Stated exercise 1 — In the survey post, which three settings were participants asked to rate the vignettes' desirability for?
Stated exercise 2 — According to the survey post, why are the men in the first two vignettes described as active feminists?

What kind of man is desirable to conservative women and what kind of man is desirable to feminists? You might expect them to be radically different. If people select partners who are congruent with their values, conservative women may prefer men who follow a more masculine role while feminist women may prefer men who follow a more egalitarian role. However, some research has also found that even feminist women prefer men who follow traditionally masculine scripts (see my review at Aporia: Rethinking Benevolent Sexism).
I ran a short survey to try and answer some of these questions. Let’s dig into it.
Methodology & Vignettes
I designed six vignettes and asked participants to rate them for desirability in long term relationships, casual sex, and as friends. The first two vignettes are based on the Ambivalent Sexism Inventory (ASI). The descriptions of the men are very close renditions (almost word-for-word) of the hostile sexism and benevolent sexism subscales. As both hostile and benevolent sexism may be associated with attitudes perceived as antifeminist, I described both men as active feminists in order to offset perceived other-group identification. This is an attempt to isolate the attractiveness of benevolently sexist and hostile sexist attitudes.
The second and third vignettes describe a man who endorses traditional stereotyped masculine behavior and gender roles and a man who endorses non-masculine behavior and egalitarian gender roles.
The fifth and sixth vignettes describe a man who endorses common beliefs within the manosphere and a man who represents a “neutral normie” — someone with attitudes typical to the average man. Below are each vignette. Let’s meet our contestants:
Hostile Sexism Male Feminist
Man 1 considers himself to be a feminist and occasionally participates in feminist spaces. He believes that men and women should be equal, but he is concerned that women seek too many special favors in the workplace and social environment. He does not believe that women should be afforded special privileges, such as in workplace hiring or being rescued first in disaster scenarios. He is concerned that some feminists seek to have more power over men and that society is unfair to men.

Information supplied —
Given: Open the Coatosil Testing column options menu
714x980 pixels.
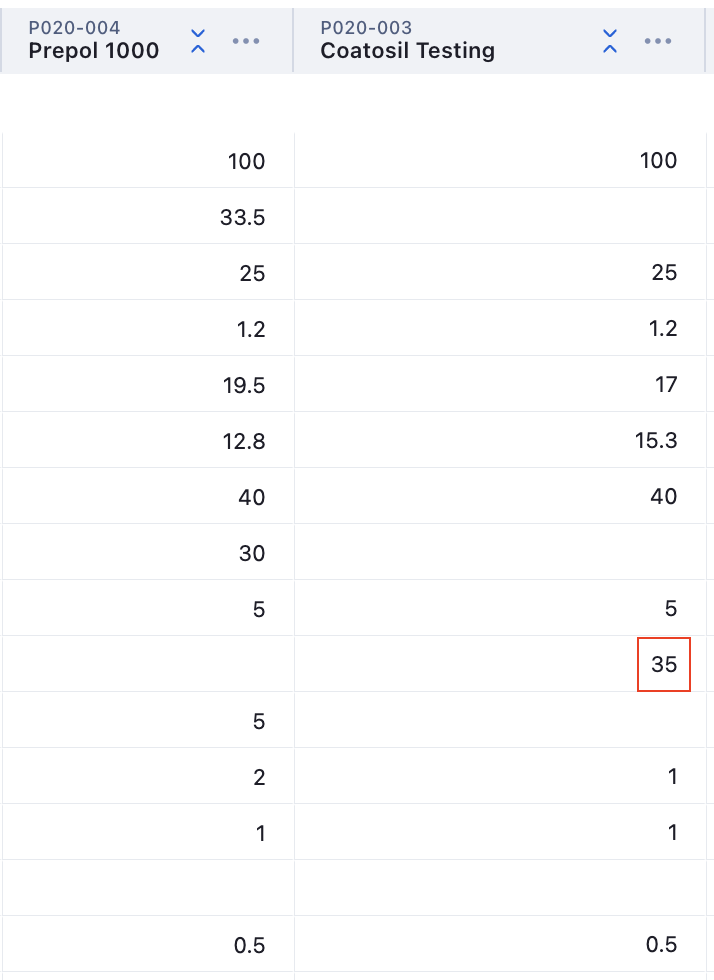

Exercise solution 1 — Long-term relationships, casual sex, and as friends.

Exercise solution 2 — Both hostile and benevolent sexism may be tied to attitudes seen as antifeminist, so calling both men active feminists was meant to offset perceived other-group identification. This was an attempt to isolate how attractive the benevolently sexist and hostile sexist attitudes themselves are.